I am here to offer a solution to sweet potatoes with marshmallows on top this holiday season. These Instant Pot Savory Whipped Sweet Potatoes are my coping technique to the traditional sweet dish.
Here’s my probably very unpopular opinion. I canNOT do the marshmallow-y, cinnamon-y, way-too-sweet sweet potato dish that sits atop most holiday tables. Even as a sugar sniffing child, that dish repulsed me. I am fully prepared for the backlash that this post might receive. I’m okay with that and I’m still a strong advocate of “don’t yuck my yum,” which means that if YOU post a photo of your candied yams or other atrocities, I will not comment or leave a negative post of any kind.

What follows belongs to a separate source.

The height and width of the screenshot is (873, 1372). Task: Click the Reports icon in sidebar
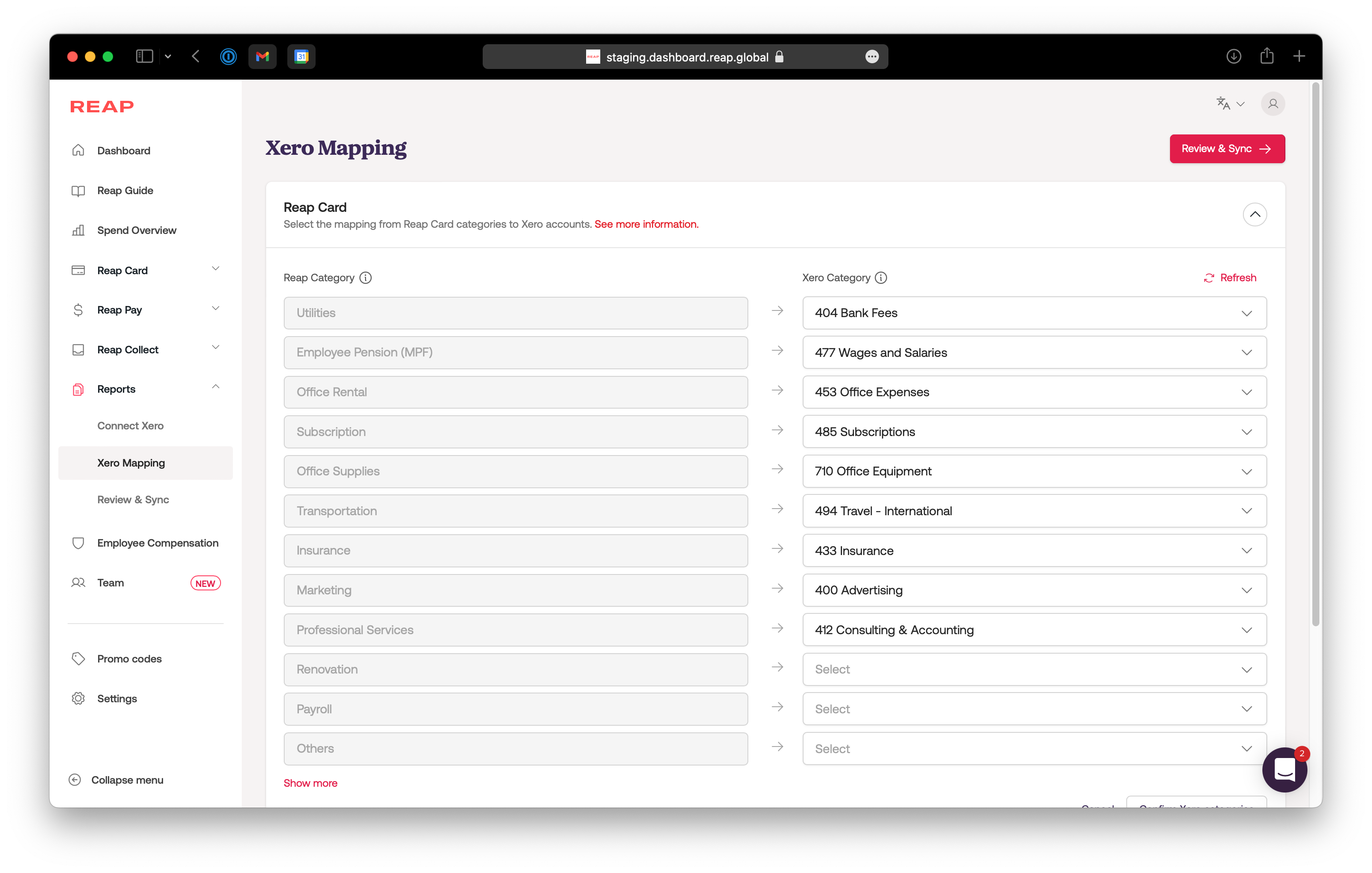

That said, I pay for this blog hosting and I get to post my very strong aversion to certain things right here such as:
Scented trash bags
Glitter in bath bombs
MARSHMALLOWS AND CINNAMON AND SWEET POTATOES
There are more things of course but in the sake of positivity and joy joy joy, I’ll refrain. Let’s get to why this recipe is so darn good and why you might be encouraged to make it this season (and every season thereafter).

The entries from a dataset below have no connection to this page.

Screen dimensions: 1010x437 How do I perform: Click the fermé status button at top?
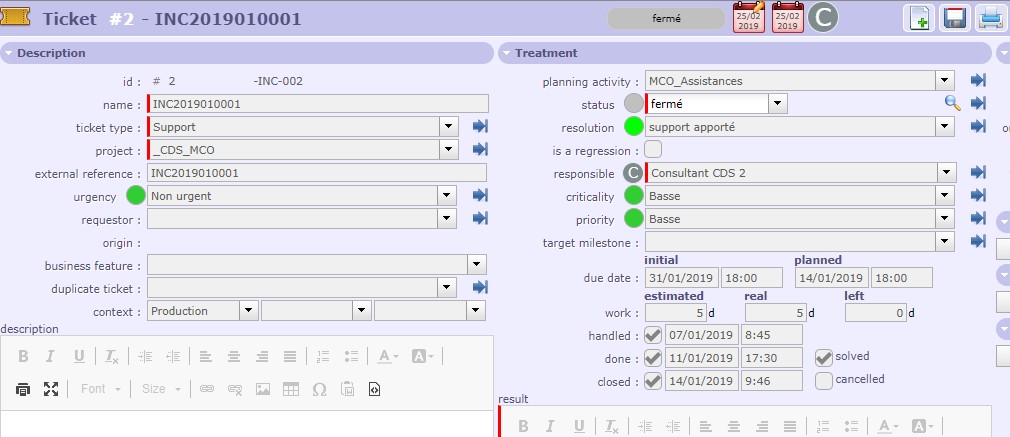pos(666,18)
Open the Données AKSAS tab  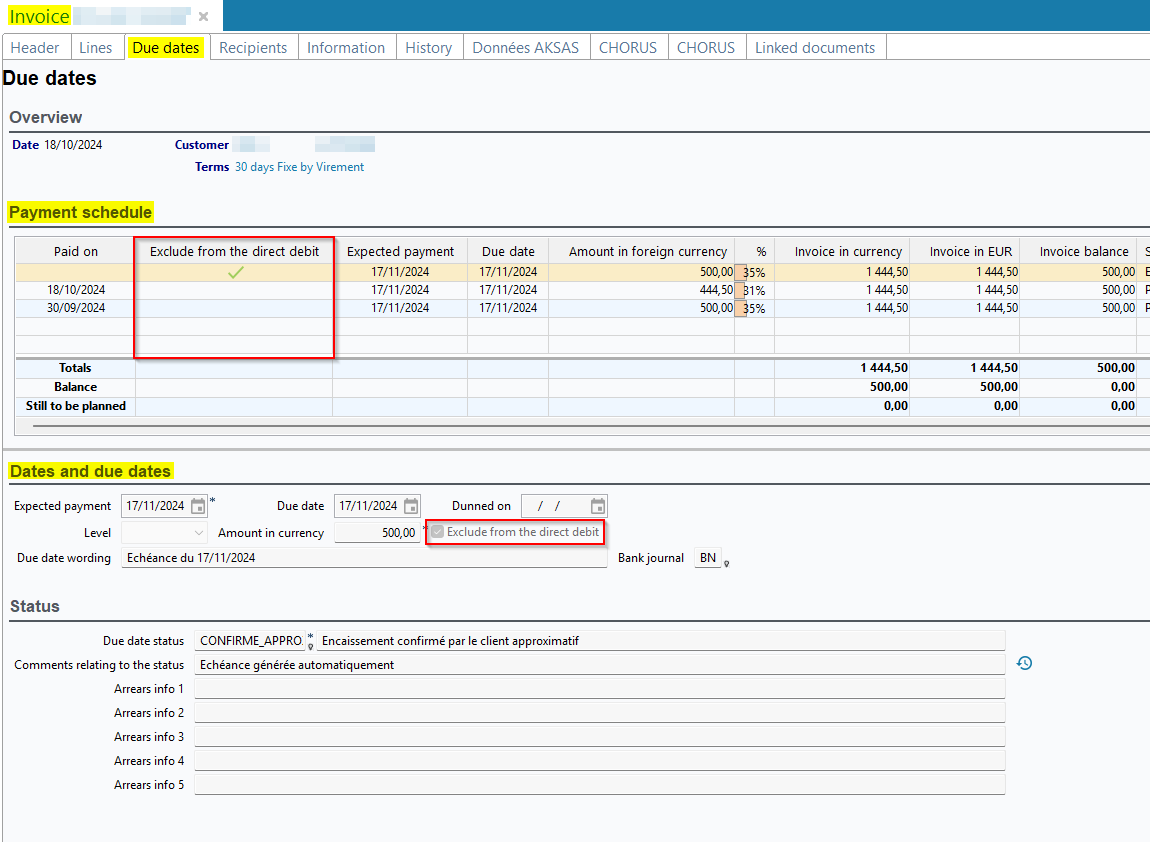[525, 48]
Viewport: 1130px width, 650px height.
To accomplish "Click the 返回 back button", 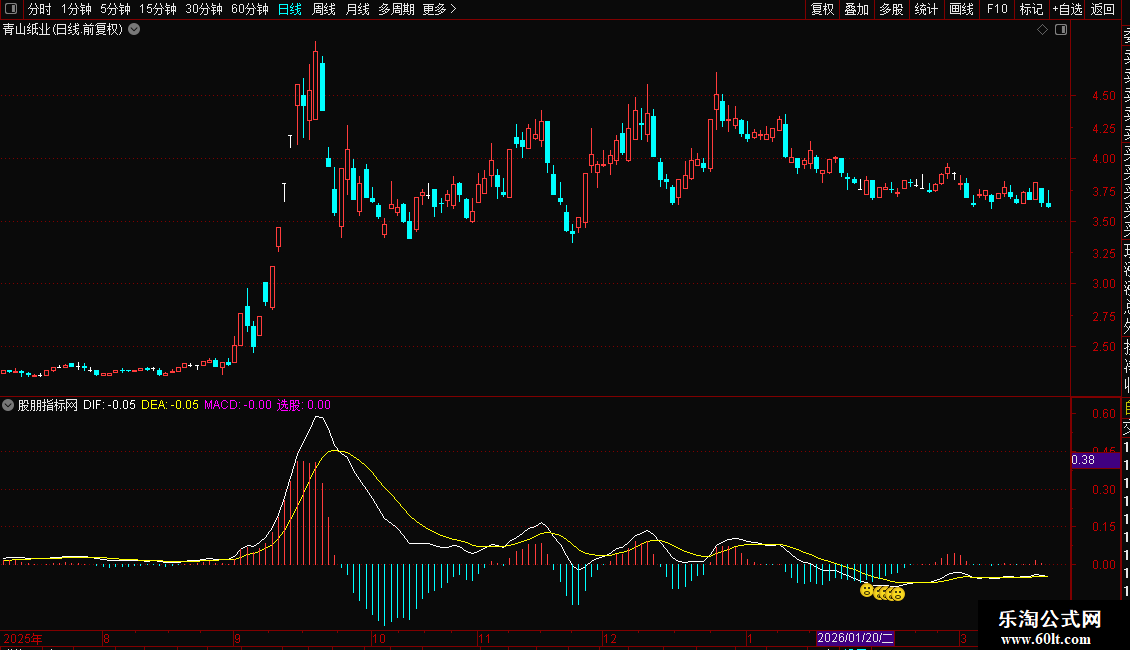I will pyautogui.click(x=1103, y=9).
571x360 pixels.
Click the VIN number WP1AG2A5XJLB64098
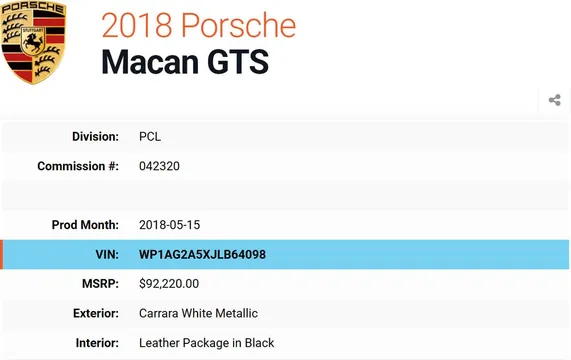(x=202, y=254)
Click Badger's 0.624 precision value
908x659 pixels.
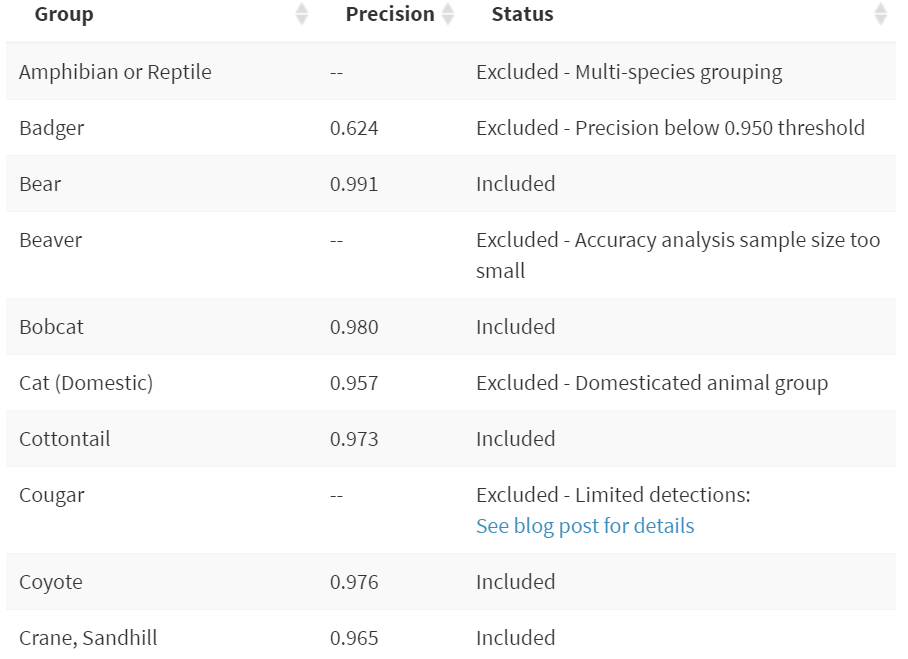(x=354, y=128)
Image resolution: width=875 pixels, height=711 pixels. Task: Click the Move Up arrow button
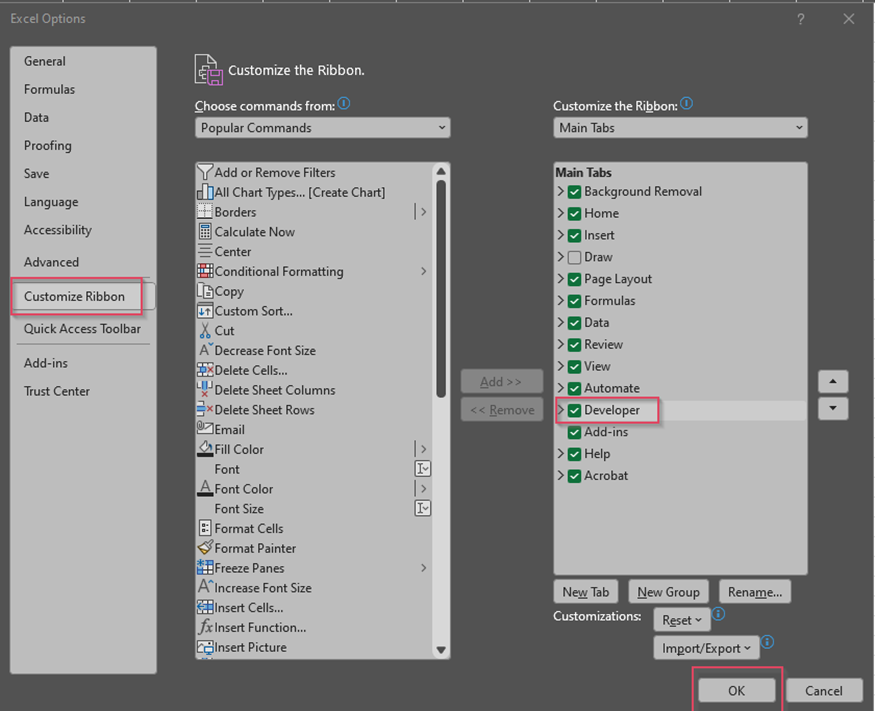(x=833, y=382)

Sweet potatoes are great. I like them fried a whole lot. And sometimes other ways too. But I don’t always want the sweet in sweet potatoes. Sometimes I want the starchy goodness in a savory way. Ya feel me?
So I wanted to make these sweet potatoes with a SAVORY twist and really emphasize that rather than making it dessert-y. Garlic, sea salt, onion, beef broth, fresh chives… NOW WE ARE TALKING PEOPLE. And here’s what: my family does not love sweet potatoes. Even the fried ones. And every single one of them gobbled these up <<- Thanksgiving joke. But it’s true! I couldn’t believe how much they enjoyed them and even went back for more.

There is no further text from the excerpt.